SHORT PROBLEM A
Write out the passage of the PowerShell benchmark post that begins at the words "Friday, May 24, 2019" and stops after "are shown below.".

━━━━━━━━

Pages

Friday, May 24, 2019

Copy Data with PowerShell Benchmark

To copy a large amount of rows from one SQL Server (server1) to another (server2), I compared the .Net data provider I used back with PS 2.0, with the new sqlserver module -OutputAs DataTable. The results are shown below.

Using .Net, we need to write more code but it is faster. Using -OutputAs DataTable, we can write much less code but it takes longer since it need to load the table in memory. Note -OutputAs DataRows is the default which is even more slower since it will copy one row at a time

Repro

On server1, create a view to easily generate 6.4 million rows

create view my_spt_values
as
select c1.* from spt_values c1 cross join spt_values c2

On server2, create a stage table

select * into test_stage from spt_values where 1=2

Create the scripts below to copy from server1 to server2

Sqlclient.ps1

$conTargetString = "Data Source=server2;Initial Catalog=mydb;Integrated Security=True"

$conTarget = New-Object System.Data.SQLClient.SQLConnection($conTargetString)
$conTarget.Open()

$conBulk = New-Object System.Data.SQLClient.SQLBulkCopy($conTargetString, [System.Data.SQLClient.SqlBulkCopyOptions]::TableLock)
$conBulk.DestinationTableName = 'test_stage'
$conBulk.BatchSize = 10000000

$cmdTarget = New-Object System.Data.SQLClient.SQLCommand
$cmdTarget.Connection = $conTarget

$cmdTarget.CommandText = "truncate table test_stage"
$cmdTarget.ExecuteNonQuery()

$conSourceString = "Data Source=server1;Initial Catalog=mydb;Integrated Security=True"
$conSource = New-Object System.Data.SQLClient.SQLConnection($conSourceString)
$conSource.Open()

$cmdSource = New-Object System.Data.SQLClient.SQLCommand
$cmdSource.CommandText = "select * from my_spt_values"
$cmdSource.Connection = $conSource

$tabSource = $cmdSource.ExecuteReader()
$conBulk.WriteToServer($tabSource)

$conSource.Close()
$conSource.Dispose()

$conTarget.Close()
$conTarget.Dispose() 

Readcmd.ps1

Invoke-Sqlcmd -ServerInstance server2 -Database mydb -Query "truncate table test_stage"

━━━━━━━━

SHORT PROBLEM B
In the listing, begin at the line that has "Where should I click to: Collapse" and stop after the final line of the listing. Reproduce only those lines, substituting "taskbar" for "status bar" and leaving everything else unchanged.

━━━━━━━━

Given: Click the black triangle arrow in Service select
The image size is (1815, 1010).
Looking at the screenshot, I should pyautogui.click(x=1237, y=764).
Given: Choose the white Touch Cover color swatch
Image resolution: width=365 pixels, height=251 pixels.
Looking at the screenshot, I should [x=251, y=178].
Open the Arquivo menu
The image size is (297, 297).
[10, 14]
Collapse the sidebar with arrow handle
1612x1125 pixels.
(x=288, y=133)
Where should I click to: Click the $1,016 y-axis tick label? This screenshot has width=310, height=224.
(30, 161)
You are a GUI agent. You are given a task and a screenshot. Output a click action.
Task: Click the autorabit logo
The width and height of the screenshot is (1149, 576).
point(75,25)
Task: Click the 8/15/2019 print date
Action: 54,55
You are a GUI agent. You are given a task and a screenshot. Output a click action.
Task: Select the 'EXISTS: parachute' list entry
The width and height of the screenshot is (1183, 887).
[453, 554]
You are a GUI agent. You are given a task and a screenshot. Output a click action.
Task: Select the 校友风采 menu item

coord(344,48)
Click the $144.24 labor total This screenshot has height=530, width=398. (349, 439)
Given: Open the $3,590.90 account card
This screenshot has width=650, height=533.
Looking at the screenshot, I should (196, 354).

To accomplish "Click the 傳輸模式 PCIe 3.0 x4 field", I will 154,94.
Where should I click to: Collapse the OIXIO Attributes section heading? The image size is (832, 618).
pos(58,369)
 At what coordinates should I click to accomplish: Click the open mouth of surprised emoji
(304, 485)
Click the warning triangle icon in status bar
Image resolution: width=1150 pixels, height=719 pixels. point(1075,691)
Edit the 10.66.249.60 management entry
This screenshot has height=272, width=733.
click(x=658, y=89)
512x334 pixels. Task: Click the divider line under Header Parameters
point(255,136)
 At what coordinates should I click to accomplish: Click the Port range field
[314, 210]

━━━━━━━━

WRITTEN SOLUTION A
Friday, May 24, 2019

Copy Data with PowerShell Benchmark

To copy a large amount of rows from one SQL Server (server1) to another (server2), I compared the .Net data provider I used back with PS 2.0, with the new sqlserver module -OutputAs DataTable. The results are shown below.

WRITTEN SOLUTION B
Where should I click to: Collapse the OIXIO Attributes section heading? The image size is (832, 618).
pos(58,369)
 At what coordinates should I click to accomplish: Click the open mouth of surprised emoji
(304, 485)
Click the warning triangle icon in taskbar
Image resolution: width=1150 pixels, height=719 pixels. point(1075,691)
Edit the 10.66.249.60 management entry
This screenshot has height=272, width=733.
click(x=658, y=89)
512x334 pixels. Task: Click the divider line under Header Parameters
point(255,136)
 At what coordinates should I click to accomplish: Click the Port range field
[314, 210]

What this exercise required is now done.